Python comes with module sqlite3 to create and process databases that can be queried with its common query language. First, let's create a database file ...

# explore Python module sqlite3
# create a database file
# the query language is in optional upper case
# using unique id numbers prevents appending an existing db file 
# tested with Python27 and Python32

import sqlite3

# create/connect to a permanent database file
file_name = "stock_portfolio2.db3"
con = sqlite3.connect(file_name)

# establish the cursor
cur = con.cursor()

# if it doesn't exist yet, create the table named stocks
# give each transaction a unique id number
cur.execute('''CREATE TABLE IF NOT EXISTS stocks
    (id INT PRIMARY KEY, date TEXT, trans TEXT, 
    symbol TEXT, qty REAL, price REAL)''')

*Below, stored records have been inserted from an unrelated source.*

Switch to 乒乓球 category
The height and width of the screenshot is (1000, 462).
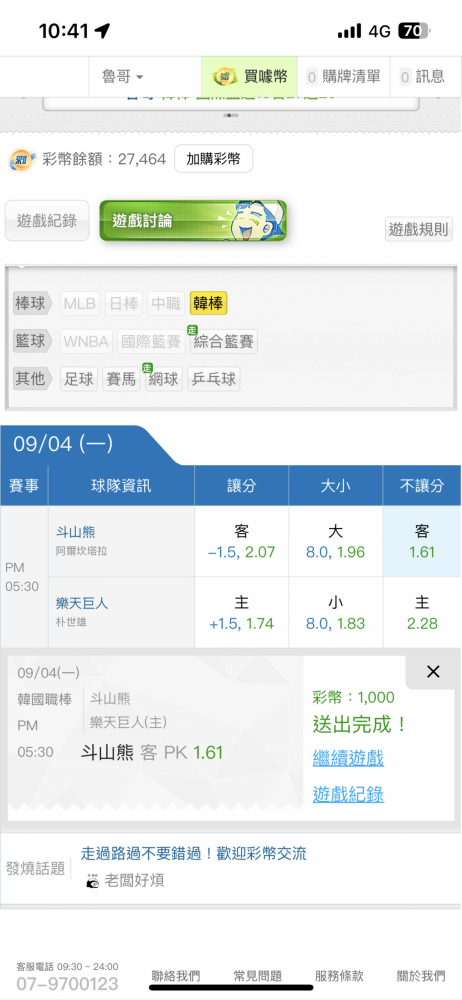pyautogui.click(x=214, y=380)
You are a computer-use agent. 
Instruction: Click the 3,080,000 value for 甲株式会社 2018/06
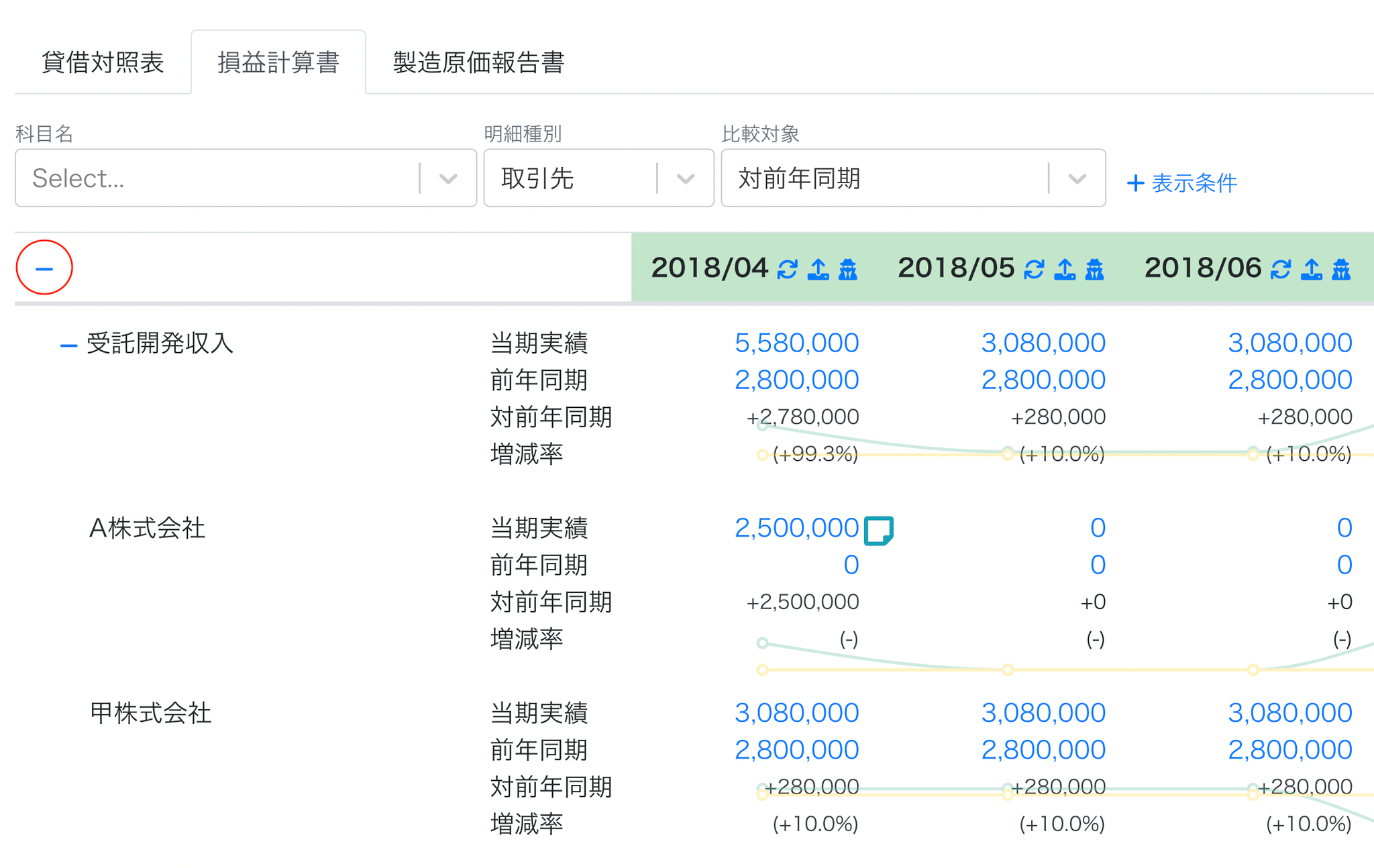(1289, 712)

# insert several lines at once using a
# list of (id, date, trans, symbol, qty, price) tuples
# each tranaction is given a unique id for data security
# the unique id primary key prevents any existing database file
# from being appended with a potentially conflicting data id 
try:
    stocks = [
    (100, '2011-05-07', 'buy', 'AZN', 500, 55.05),
    (101, '2011-05-07', 'buy', 'CAT', 200, 110.34),
    (102, '2011-05-07', 'sell', 'IBM', 100, 168.89),
    (103, '2011-05-07', 'buy', 'GE', 2000, 20.01)
    ]
    # the ? placeholders match tuple items
    cur.executemany("""INSERT INTO stocks
    VALUES (?, ?, ?, ?, ?, ?)""", stocks)
except:
    pass

# commit current data to the db file
con.commit()

# quickly test the database, in sorted order by symbol
cur.execute('SELECT * FROM stocks ORDER BY symbol')
# fetch all data rows
for row in cur.fetchall():
    print(row)

'''
(100, u'2011-05-07', u'buy', u'AZN', 500.0, 55.05)
(101, u'2011-05-07', u'buy', u'CAT', 200.0, 110.34)
(103, u'2011-05-07', u'buy', u'GE', 2000.0, 20.01)
(102, u'2011-05-07', u'sell', u'IBM', 100.0, 168.89)
'''

# done
con.close()

Now let's use the database file we just created ...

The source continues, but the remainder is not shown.